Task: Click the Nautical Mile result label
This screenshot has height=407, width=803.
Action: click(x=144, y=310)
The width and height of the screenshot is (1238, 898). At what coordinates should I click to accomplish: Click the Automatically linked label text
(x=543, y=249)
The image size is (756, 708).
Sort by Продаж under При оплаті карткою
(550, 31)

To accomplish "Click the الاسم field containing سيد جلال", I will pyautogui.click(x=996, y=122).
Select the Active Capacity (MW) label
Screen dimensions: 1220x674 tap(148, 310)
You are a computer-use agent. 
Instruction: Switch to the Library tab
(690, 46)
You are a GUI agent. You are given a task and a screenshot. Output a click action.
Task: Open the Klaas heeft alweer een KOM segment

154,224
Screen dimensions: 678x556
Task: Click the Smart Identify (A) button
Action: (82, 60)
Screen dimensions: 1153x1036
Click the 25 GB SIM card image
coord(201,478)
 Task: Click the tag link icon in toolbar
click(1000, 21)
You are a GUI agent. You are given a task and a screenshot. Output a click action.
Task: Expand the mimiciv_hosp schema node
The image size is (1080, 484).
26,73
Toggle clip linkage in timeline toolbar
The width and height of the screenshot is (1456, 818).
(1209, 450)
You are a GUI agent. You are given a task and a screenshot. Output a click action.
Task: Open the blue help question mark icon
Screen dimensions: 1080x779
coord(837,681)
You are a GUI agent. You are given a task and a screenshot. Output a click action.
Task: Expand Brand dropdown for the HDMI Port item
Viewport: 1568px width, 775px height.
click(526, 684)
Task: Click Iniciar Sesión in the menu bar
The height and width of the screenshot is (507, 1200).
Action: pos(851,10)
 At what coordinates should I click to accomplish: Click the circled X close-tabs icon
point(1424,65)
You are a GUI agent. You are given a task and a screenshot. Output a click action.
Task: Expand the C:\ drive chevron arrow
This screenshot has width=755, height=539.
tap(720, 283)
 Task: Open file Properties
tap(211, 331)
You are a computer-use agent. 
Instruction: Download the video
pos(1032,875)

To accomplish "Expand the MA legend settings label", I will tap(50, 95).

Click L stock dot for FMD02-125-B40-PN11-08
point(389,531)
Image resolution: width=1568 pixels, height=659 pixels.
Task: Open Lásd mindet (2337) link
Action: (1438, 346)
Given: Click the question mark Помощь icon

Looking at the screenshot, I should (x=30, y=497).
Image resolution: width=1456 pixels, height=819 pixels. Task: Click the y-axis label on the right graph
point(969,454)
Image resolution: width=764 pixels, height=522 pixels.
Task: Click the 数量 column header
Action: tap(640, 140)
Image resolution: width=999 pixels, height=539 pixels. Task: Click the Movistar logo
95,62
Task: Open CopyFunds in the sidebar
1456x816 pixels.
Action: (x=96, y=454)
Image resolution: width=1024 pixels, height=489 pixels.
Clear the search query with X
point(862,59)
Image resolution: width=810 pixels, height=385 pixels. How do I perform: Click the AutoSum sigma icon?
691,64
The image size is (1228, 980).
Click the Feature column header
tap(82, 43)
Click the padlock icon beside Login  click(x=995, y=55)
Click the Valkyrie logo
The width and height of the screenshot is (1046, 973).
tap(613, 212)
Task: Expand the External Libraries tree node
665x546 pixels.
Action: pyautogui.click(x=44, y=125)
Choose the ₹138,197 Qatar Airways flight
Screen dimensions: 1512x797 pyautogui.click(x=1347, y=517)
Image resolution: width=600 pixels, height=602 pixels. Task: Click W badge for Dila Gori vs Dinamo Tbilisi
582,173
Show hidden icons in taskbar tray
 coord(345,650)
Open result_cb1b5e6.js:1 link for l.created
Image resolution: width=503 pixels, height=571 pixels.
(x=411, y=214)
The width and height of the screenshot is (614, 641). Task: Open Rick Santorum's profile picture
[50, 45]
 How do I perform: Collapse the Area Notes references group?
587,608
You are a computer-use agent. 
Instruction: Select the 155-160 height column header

==*==

* [WHAT IS EXPECTED]
Print all of the lines above so that each one matches its original exactly.

* [ANSWER AREA]
Task: Click the Nautical Mile result label
This screenshot has height=407, width=803.
Action: click(x=144, y=310)
The width and height of the screenshot is (1238, 898). At what coordinates should I click to accomplish: Click the Automatically linked label text
(x=543, y=249)
The image size is (756, 708).
Sort by Продаж under При оплаті карткою
(550, 31)

To accomplish "Click the الاسم field containing سيد جلال", I will pyautogui.click(x=996, y=122).
Select the Active Capacity (MW) label
Screen dimensions: 1220x674 tap(148, 310)
You are a computer-use agent. 
Instruction: Switch to the Library tab
(690, 46)
You are a GUI agent. You are given a task and a screenshot. Output a click action.
Task: Open the Klaas heeft alweer een KOM segment

154,224
Screen dimensions: 678x556
Task: Click the Smart Identify (A) button
Action: (82, 60)
Screen dimensions: 1153x1036
Click the 25 GB SIM card image
coord(201,478)
 Task: Click the tag link icon in toolbar
click(1000, 21)
You are a GUI agent. You are given a task and a screenshot. Output a click action.
Task: Expand the mimiciv_hosp schema node
The image size is (1080, 484).
26,73
Toggle clip linkage in timeline toolbar
The width and height of the screenshot is (1456, 818).
(1209, 450)
You are a GUI agent. You are given a task and a screenshot. Output a click action.
Task: Open the blue help question mark icon
Screen dimensions: 1080x779
coord(837,681)
You are a GUI agent. You are given a task and a screenshot. Output a click action.
Task: Expand Brand dropdown for the HDMI Port item
Viewport: 1568px width, 775px height.
click(526, 684)
Task: Click Iniciar Sesión in the menu bar
The height and width of the screenshot is (507, 1200).
Action: pos(851,10)
 At what coordinates should I click to accomplish: Click the circled X close-tabs icon
point(1424,65)
You are a GUI agent. You are given a task and a screenshot. Output a click action.
Task: Expand the C:\ drive chevron arrow
This screenshot has width=755, height=539.
tap(720, 283)
 Task: Open file Properties
tap(211, 331)
You are a computer-use agent. 
Instruction: Download the video
pos(1032,875)

To accomplish "Expand the MA legend settings label", I will tap(50, 95).

Click L stock dot for FMD02-125-B40-PN11-08
point(389,531)
Image resolution: width=1568 pixels, height=659 pixels.
Task: Open Lásd mindet (2337) link
Action: (1438, 346)
Given: Click the question mark Помощь icon

Looking at the screenshot, I should (x=30, y=497).
Image resolution: width=1456 pixels, height=819 pixels. Task: Click the y-axis label on the right graph
point(969,454)
Image resolution: width=764 pixels, height=522 pixels.
Task: Click the 数量 column header
Action: tap(640, 140)
Image resolution: width=999 pixels, height=539 pixels. Task: Click the Movistar logo
95,62
Task: Open CopyFunds in the sidebar
1456x816 pixels.
Action: (x=96, y=454)
Image resolution: width=1024 pixels, height=489 pixels.
Clear the search query with X
point(862,59)
Image resolution: width=810 pixels, height=385 pixels. How do I perform: Click the AutoSum sigma icon?
691,64
The image size is (1228, 980).
Click the Feature column header
tap(82, 43)
Click the padlock icon beside Login  click(x=995, y=55)
Click the Valkyrie logo
The width and height of the screenshot is (1046, 973).
tap(613, 212)
Task: Expand the External Libraries tree node
665x546 pixels.
Action: pyautogui.click(x=44, y=125)
Choose the ₹138,197 Qatar Airways flight
Screen dimensions: 1512x797 pyautogui.click(x=1347, y=517)
Image resolution: width=600 pixels, height=602 pixels. Task: Click W badge for Dila Gori vs Dinamo Tbilisi
582,173
Show hidden icons in taskbar tray
 coord(345,650)
Open result_cb1b5e6.js:1 link for l.created
Image resolution: width=503 pixels, height=571 pixels.
(x=411, y=214)
The width and height of the screenshot is (614, 641). Task: Open Rick Santorum's profile picture
[50, 45]
 How do I perform: Collapse the Area Notes references group?
587,608
You are a computer-use agent. 
Instruction: Select the 155-160 height column header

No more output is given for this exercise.